▶ **PROBLEM STATEMENT**
Return the lines below in which the string "each" occurs.

--- --- ---

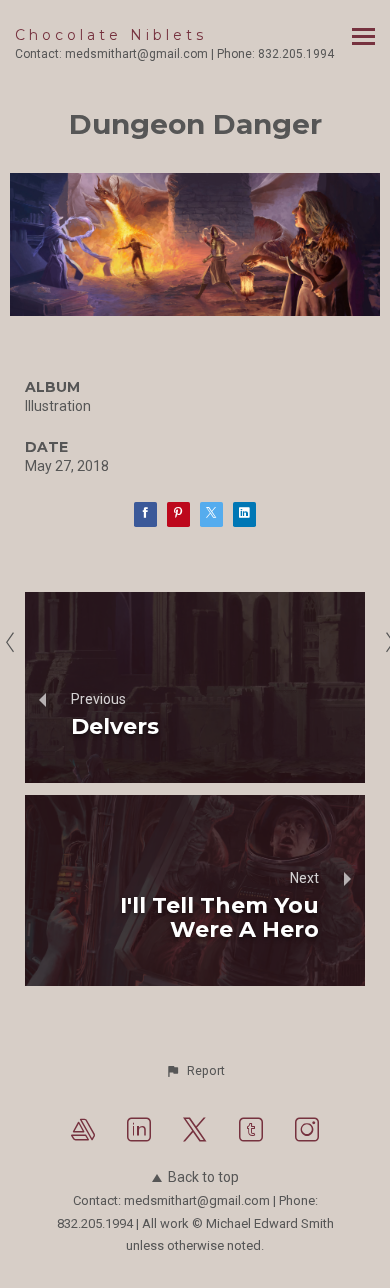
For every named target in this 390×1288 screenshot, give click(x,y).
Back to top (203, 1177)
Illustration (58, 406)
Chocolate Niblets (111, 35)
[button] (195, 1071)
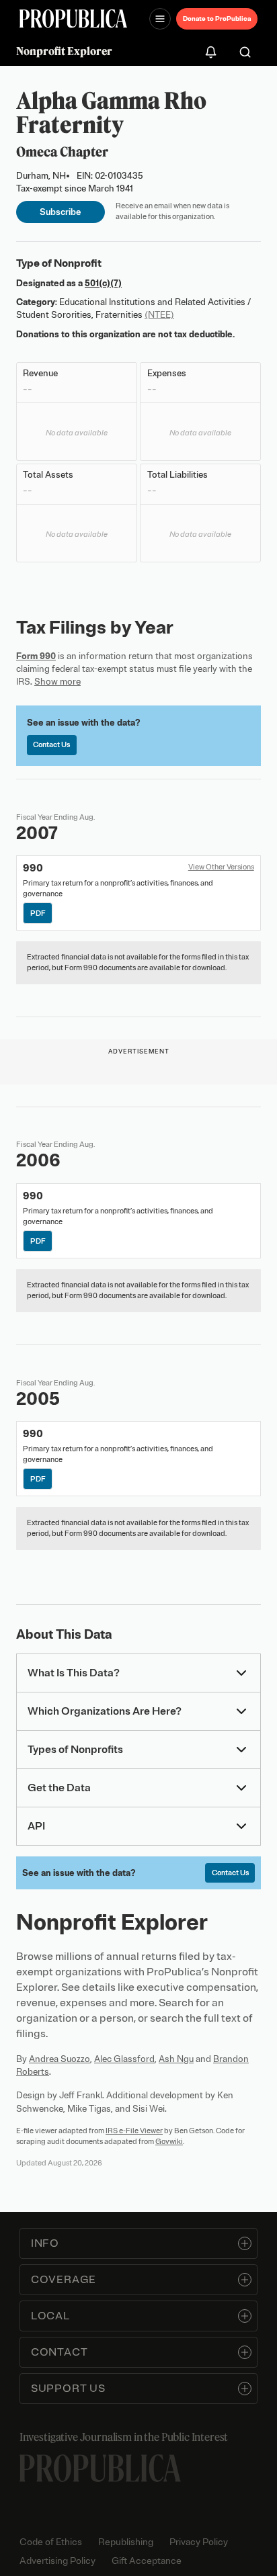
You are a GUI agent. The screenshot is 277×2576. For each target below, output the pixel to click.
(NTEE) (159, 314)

--- --- ---

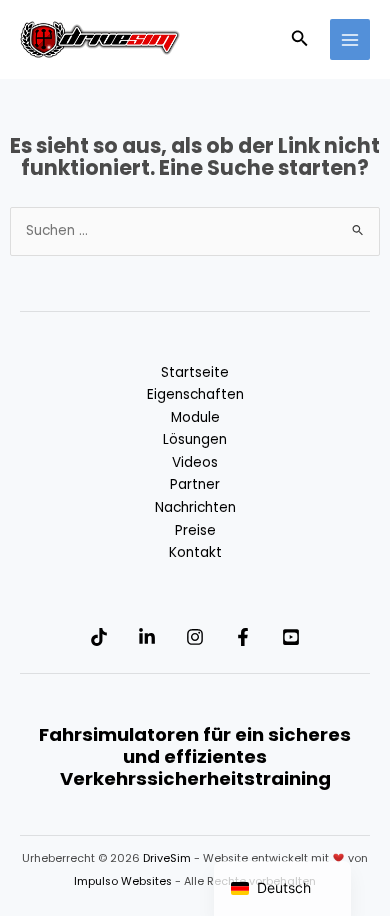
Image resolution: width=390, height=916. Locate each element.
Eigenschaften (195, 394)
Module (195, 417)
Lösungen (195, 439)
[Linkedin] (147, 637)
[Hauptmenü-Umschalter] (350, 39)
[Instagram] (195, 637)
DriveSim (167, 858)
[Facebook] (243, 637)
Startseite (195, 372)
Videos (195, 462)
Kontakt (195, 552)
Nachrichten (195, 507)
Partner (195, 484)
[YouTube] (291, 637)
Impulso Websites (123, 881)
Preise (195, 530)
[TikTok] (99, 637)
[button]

--- --- ---

▶ **SOLUTION TO THIS PROBLEM**
You are a GUI agent. The screenshot is 277×2576. For each target below, output the pixel to click.
Image resolution: width=390, height=916. Locate each element.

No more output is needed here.